/torch_parallel_scan

A simple implementation of parallel scan over sequences of tensors for PyTorch (Franz A. Heinsen, 2024)

Primary LanguagePythonMIT LicenseMIT

torch_parallel_scan

A simple implementation of parallel scan over sequences of tensors for PyTorch.

Only 40 lines of Python code, excluding docstrings and whitespace.

Installing

pip install git+https://github.com/glassroom/torch_parallel_scan

Alternatively, you can download a single file to your project directory: torch_parallel_scan.py.

The only dependency is PyTorch.

Sample Usage

Cumulative Matrix Multiplication via Parallel Prefix Scan

import torch
import torch_parallel_scan as tps
DEVICE = 'cuda'  # change as needed

n, d = (8192, 64)
x = torch.randn(n, d, d, device=DEVICE) / (d**0.5)  # n square matrices
y = tps.prefix_scan(x, torch.matmul, dim=-3)        # cumulative matmul

Sequential Chain of Matrix Products via Parallel Reduce Scan

import torch
import torch_parallel_scan as tps
DEVICE = 'cuda'  # change as needed

n, d = (8192, 64)
x = torch.randn(n, d, d, device=DEVICE) / (d**0.5)  # n square matrices
y = tps.reduce_scan(x, torch.matmul, dim=-3)        # matmul of all matrices

Non-Diagonal Recurrences $x_t = W_t x_{t-1} + b_t$ in Parallel

You can compute non-diagonal recurrences of the form $x_t = W_t x_{t-1} + b_t$ in parallel by reformulating them as a sequence of matrix products:

Non-Diagonal Recurrences

and applying a parallel prefix scan over the reformulated sequence. The direction of prefix_scan is left-to-right, as is typical in PyTorch applications, so we multiply on the right, effectively implementing $\tilde{x}^T_t = \tilde{x}^T_0 \tilde{W}^T_1 \tilde{W}^T_2 \dots \tilde{W}^T_t$. Toy example:

import torch
import torch_parallel_scan as tps
DEVICE = 'cuda'  # change as needed

n, d = (8192, 64)
x0 = torch.randn(d, device=DEVICE)                        # initial vector state
W = torch.randn(n, d, d, device=DEVICE) / (d**0.5)        # n left-to-right weights
b = torch.empty(n, d, device=DEVICE).uniform_(-0.1, 0.1)  # n biases

# Formulate as sequence of *left-to-right* matrix products:
mod_W = torch.cat([
    torch.nn.functional.pad(W, (0, 1), value=0),
    torch.nn.functional.pad(b, (0, 1), value=1).unsqueeze(-2),
], dim=-2)
mod_x0 = torch.nn.functional.pad(x0, (0, 1), value=1)

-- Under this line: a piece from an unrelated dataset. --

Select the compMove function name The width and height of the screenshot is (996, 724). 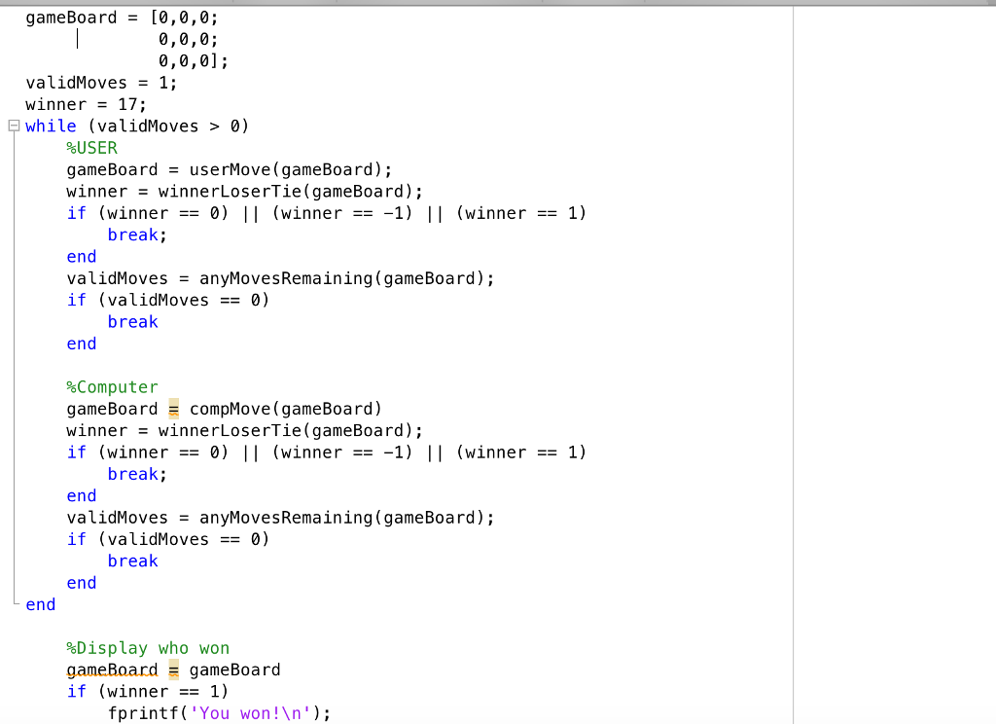(228, 409)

# Compute cumulative matmuls and apply them to mod_x:
cum_mod_W = tps.prefix_scan(mod_W, torch.matmul, dim=-3)
mod_x = mod_x0 @ cum_mod_W

# Drop all last elements:
x = mod_x[:, :-1]

Notes

For both prefix_scan and reduce_scan, the binary associative function you pass as an argument must compute outputs that have the same shape as the inputs. If you wish to compute parallel scans over different shapes (e.g., products of matrices of different shapes), use padding. We have no plans to change this, because it would likely make the code in this repository significantly more complex.

We want the code here to remain as short and simple as possible, so others can more easily understand and modify it for their own purposes.

Citing

If our work is helpful to your research, please cite it:

@misc{heinsen2024torchparallelscan,
    title={An Implementation of Parallel Scan},
    author={Franz A. Heinsen},
    year={2024},
    primaryClass={cs.LG}
}

How is this used at GlassRoom?

We conceived and implemented this code to be a component (e.g., part of a layer) of larger models that are in turn part of our AI software, nicknamed Graham. Most of the original work we do at GlassRoom tends to be either proprietary in nature or tightly coupled to internal code, so we cannot share it with outsiders. In this case, however, we were able to isolate our code and release it as stand-alone open-source software without having to disclose any key intellectual property. We hope others find our work and our code useful.